What: The Philadelphia soft pretzel comes in just behind the cheesesteak as most recognizable Philly food, despite the fact that it’s Lancaster County—the heart of Pennsylvania Dutch country—that’s reputed to be the origin of the pretzel in the U.S. Naturally, it’s thanks to German settlers that it’s here at all. But the soft pretzel flourished on the street corners of Philly; it turned out that Philadelphians love them some salted, twisted baked dough.
Here, they’re distinguishable by their oddly narrow shape—unlike those of NYC, the pretzels here are squished together, so that the usual four holes are often nonexistent—and their taste and texture: soft and moist, salty and chewy.
Where: The ubiquitous pretzel street vendors are still a decent bet for trying this classic—squirted with yellow mustard, of course. Our photo is from a cart on Sansom Street at S. 15th St. (not that it matters). The only problem with the street guys is that you don’t know just how fresh your pretzel is, so quality can vary wildly.
Alternatively: Go straight to the source—one of them, at least—of those street pretzels by visiting the wholesale/retail Federal Pretzel (638 Federal St., map) in South Philly; it opens at 8am; the earlier you go, the fresher your pretzel. Along the same lines but with even wilder hours is Center City Pretzel Co. (816 Washington Ave.; map), also in South Philly. For guaranteed hot-out-of-the-oven pretzel freshness, go very early in the morning or—depending on your schedule—late at night (open Mon-Fri, midnight-noon; Sat, 4am-noon; Sun, 6:30am-10:30am).

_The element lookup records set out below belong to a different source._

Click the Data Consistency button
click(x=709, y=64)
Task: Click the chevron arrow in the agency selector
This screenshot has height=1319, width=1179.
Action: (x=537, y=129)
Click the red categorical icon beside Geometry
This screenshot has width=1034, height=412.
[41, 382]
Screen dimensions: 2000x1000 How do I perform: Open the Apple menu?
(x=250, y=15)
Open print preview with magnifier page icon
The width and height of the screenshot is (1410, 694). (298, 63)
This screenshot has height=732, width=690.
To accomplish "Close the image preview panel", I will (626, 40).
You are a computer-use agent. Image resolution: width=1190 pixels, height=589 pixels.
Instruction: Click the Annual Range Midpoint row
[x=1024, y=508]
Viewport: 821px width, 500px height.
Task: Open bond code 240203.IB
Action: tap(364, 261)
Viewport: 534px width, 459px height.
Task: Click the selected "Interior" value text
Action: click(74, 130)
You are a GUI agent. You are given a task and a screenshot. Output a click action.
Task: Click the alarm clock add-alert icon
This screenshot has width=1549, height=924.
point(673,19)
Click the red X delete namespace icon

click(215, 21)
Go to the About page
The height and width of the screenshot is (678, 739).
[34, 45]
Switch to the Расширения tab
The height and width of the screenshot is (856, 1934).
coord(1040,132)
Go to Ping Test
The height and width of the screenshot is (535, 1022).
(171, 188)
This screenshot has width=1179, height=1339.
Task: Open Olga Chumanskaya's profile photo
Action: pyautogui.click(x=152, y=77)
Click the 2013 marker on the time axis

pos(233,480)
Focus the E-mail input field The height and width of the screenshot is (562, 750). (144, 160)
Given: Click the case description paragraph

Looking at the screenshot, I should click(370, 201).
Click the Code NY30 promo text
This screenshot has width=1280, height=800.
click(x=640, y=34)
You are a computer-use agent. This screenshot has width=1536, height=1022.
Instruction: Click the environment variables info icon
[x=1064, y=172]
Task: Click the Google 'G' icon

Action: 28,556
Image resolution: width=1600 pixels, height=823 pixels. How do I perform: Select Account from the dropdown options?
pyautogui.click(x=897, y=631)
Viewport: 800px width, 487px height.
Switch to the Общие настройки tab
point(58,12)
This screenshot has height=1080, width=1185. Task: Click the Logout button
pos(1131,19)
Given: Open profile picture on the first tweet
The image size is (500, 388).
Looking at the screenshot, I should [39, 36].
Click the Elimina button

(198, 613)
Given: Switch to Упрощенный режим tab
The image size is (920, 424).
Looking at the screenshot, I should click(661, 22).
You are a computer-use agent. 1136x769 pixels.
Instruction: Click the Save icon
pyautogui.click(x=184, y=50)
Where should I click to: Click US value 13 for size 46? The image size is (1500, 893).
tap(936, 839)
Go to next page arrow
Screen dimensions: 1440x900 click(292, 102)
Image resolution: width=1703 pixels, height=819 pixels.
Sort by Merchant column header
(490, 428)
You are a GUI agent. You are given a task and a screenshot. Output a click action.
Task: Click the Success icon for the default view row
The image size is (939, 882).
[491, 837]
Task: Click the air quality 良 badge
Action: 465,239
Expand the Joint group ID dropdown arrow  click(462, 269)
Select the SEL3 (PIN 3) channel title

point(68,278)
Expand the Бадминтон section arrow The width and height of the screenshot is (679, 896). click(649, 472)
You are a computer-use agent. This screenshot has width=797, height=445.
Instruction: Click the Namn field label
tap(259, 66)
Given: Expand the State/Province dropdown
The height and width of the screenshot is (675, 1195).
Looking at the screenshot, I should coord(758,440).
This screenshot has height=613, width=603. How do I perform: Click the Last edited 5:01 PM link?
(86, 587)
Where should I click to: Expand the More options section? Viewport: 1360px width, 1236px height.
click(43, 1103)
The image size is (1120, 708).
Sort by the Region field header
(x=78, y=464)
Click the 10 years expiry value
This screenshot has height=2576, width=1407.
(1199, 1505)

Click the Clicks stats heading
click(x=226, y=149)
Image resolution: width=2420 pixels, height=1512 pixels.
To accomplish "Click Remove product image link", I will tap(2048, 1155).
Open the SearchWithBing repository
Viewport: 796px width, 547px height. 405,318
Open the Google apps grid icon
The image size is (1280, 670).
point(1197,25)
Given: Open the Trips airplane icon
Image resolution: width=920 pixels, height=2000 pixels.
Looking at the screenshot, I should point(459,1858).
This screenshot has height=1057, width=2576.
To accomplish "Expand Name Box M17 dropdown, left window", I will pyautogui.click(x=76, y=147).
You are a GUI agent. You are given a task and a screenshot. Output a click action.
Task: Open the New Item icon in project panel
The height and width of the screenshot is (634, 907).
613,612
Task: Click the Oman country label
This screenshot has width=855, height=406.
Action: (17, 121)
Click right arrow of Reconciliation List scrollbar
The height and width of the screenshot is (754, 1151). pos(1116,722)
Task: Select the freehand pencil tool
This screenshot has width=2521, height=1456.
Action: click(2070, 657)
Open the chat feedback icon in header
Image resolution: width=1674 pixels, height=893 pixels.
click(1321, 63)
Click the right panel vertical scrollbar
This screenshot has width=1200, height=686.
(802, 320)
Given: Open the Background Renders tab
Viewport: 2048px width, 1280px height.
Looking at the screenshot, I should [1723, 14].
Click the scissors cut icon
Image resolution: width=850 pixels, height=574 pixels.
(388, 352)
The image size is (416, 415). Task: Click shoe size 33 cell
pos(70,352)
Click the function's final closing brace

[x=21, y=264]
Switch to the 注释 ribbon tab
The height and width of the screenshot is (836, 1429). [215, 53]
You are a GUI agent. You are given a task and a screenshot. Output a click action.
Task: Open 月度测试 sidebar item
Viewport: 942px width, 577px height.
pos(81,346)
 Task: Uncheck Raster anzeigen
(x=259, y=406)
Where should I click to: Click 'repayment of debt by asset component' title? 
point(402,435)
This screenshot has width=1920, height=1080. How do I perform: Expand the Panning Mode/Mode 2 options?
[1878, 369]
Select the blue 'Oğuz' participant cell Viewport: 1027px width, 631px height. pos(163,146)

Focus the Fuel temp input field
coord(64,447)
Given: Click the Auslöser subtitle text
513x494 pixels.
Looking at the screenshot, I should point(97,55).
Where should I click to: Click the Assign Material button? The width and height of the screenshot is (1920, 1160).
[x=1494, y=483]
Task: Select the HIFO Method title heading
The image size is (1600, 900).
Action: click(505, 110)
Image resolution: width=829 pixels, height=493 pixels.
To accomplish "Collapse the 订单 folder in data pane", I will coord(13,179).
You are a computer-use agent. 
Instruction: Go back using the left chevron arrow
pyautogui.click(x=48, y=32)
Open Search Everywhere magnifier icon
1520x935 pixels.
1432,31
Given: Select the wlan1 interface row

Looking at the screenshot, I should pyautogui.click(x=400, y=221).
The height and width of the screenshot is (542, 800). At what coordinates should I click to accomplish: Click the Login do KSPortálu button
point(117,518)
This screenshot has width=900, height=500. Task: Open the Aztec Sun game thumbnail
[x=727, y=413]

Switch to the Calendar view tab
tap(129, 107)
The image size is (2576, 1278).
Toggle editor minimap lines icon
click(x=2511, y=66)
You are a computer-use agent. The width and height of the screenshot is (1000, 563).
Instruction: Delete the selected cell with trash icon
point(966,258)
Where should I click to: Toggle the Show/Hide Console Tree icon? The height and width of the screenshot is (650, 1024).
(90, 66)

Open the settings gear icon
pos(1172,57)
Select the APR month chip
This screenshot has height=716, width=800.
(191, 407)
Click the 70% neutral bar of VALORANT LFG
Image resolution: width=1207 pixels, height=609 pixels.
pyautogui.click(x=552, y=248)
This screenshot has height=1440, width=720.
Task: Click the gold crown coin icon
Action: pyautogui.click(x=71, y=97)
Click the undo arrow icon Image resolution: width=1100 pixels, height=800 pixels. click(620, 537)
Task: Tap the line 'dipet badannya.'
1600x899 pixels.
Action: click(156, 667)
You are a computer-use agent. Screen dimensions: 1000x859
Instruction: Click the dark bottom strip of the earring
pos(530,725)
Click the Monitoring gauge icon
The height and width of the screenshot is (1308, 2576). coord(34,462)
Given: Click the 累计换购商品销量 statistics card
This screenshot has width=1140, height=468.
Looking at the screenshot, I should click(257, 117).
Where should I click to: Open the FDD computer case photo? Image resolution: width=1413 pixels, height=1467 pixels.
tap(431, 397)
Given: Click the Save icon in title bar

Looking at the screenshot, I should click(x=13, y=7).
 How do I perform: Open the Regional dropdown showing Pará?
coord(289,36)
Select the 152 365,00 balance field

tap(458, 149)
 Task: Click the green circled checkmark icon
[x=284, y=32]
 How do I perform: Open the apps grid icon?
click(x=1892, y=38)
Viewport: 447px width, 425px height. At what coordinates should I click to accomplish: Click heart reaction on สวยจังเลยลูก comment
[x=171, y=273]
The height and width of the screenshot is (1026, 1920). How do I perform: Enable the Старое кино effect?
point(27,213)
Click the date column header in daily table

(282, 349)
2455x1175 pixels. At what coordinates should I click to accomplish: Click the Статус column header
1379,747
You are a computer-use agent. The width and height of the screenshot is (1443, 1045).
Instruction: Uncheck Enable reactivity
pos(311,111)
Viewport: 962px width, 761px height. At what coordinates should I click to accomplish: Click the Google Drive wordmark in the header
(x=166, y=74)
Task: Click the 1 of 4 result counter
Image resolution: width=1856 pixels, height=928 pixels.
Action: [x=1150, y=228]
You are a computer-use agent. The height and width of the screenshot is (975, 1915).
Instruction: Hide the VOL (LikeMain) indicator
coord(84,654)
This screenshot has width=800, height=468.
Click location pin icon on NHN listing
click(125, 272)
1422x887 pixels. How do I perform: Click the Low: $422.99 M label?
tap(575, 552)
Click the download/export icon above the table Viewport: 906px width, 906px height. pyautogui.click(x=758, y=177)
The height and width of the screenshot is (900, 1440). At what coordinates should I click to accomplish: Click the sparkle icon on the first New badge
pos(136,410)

Good to know: The pretzels out in Lancaster County, Pennsylvania, are quite different from Philly’s. Lots of hard pretzels are made there, of course, but the soft ones are sweet, fluffy, buttery, and insanely delicious—think Auntie Anne’s, but much better and fresher. You can find them in Philadelphia at the Amish-run Miller’s Twist in Reading Terminal Market (51 N. 12th St.; map).